San Diego Union-Tribune

WORD OF FIRST U.S. LOSSES JOLTS MARINE COMMUNITY

- By Jeanette Steele, Staff Writer HISTORICAL PHOTOS AND ARTICLES FROM THE SAN DIEGO UNION-TRIBUNE ARCHIVES ARE COMPILED BY MERRIE MONTEAGUDO. SEARCH THE U-T HISTORIC ARCHIVES AT SANDIEGOUN­IONTRIBUNE.NEWSBANK.COM.

Within 12 hours yesterday, six San Diego County-based Marines became the nation’s first fatalities in the war against Iraq, making real the greatest fears of local military families.

Two Marine infantryme­n were killed in firefights with enemy troops in Iraq, and the others died in a helicopter accident yesterday (Iraq time) in northern Kuwait near the Iraqi border. All were attached to the Camp Pendleton-based 1st Marine Expedition­ary Force.

The loss hit hard at the Marine base, which has sent the majority of its 45,000-person force to the Persian Gulf region.

“We’ve lost some of our family,” said Maj. Curtis Hill, base spokesman. “We honor their memory and are confident that the cause in which they fought is just, and the world is a safer place for their sacrifice, dedication and service.”

Killed were the helicopter’s pilots, Maj. Jay Thomas Aubin, 36, and Capt. Ryan Anthony Beaupre, 30; the crew chief, Staff Sgt. Kendall Damon Watersbey, 29; and the crew’s mechanic, Cpl. Brian Matthew Kennedy, 25.

The Pentagon didn’t release the names of the two other Marines yesterday.
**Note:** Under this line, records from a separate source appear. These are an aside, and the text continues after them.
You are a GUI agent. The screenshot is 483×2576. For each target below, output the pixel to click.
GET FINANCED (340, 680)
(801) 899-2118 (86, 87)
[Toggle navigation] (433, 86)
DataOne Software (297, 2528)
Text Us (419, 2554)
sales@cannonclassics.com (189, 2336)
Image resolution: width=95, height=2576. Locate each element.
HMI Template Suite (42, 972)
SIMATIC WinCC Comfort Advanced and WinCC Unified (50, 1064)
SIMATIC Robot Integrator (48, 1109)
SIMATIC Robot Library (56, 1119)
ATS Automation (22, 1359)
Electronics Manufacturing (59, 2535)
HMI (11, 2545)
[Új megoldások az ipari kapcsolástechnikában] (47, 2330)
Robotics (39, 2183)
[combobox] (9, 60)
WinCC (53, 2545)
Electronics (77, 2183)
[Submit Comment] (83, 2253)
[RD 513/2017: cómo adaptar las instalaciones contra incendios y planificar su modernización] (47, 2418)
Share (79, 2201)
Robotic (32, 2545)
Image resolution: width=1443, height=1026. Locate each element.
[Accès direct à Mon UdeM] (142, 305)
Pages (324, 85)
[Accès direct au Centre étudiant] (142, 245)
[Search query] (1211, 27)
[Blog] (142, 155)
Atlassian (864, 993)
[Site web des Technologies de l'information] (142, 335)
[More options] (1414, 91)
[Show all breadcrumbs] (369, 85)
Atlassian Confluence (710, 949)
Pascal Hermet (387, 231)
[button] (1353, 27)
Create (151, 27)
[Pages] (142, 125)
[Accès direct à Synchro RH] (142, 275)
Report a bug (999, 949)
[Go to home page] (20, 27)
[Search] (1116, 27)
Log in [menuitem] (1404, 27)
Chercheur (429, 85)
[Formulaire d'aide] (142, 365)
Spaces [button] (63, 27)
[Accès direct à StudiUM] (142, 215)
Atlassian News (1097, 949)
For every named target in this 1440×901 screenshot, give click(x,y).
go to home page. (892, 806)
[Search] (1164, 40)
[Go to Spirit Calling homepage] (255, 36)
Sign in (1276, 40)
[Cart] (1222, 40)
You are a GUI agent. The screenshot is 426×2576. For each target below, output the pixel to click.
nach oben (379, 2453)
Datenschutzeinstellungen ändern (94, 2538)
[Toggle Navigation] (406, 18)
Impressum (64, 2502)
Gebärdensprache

Flying in the early morning darkness, the helicopter crew was transporti­ng eight British Marines in a CH-46E Sea Knight. The Vietnam-era troop helicopter apparently crashed in the Kuwaiti desert just south of the Iraq border. Enemy fire was not suspected, Pentagon officials said. Also in the early morning, a 1st Marine Division infantryma­n was killed while leading his platoon in a fight to secure an oil pumping station in southern Iraq, defense officials said.

The Marine’s unit had engaged a platoon of Iraqi infantry. The wounded Marine was taken by helicopter to a surgical center in Kuwait but could not be saved, officials said.

In the afternoon, another Marine was killed in action against enemy forces near the southern Iraqi port town of Umm Qasr, Pentagon officials said.

Camp Pendleton Marines were among the first troops to charge into southern Iraq as the ground war began yesterday in the pre-dawn hours Iraq time, according to reports.

Marine engineers punched through sand berms marking the Iraqi border and cleared minefields, allowing the 1st Marine Division to race through.

By yesterday afternoon Pacific time, the Marines had seized the town of Safwan in southern Iraq and Umm Qasr.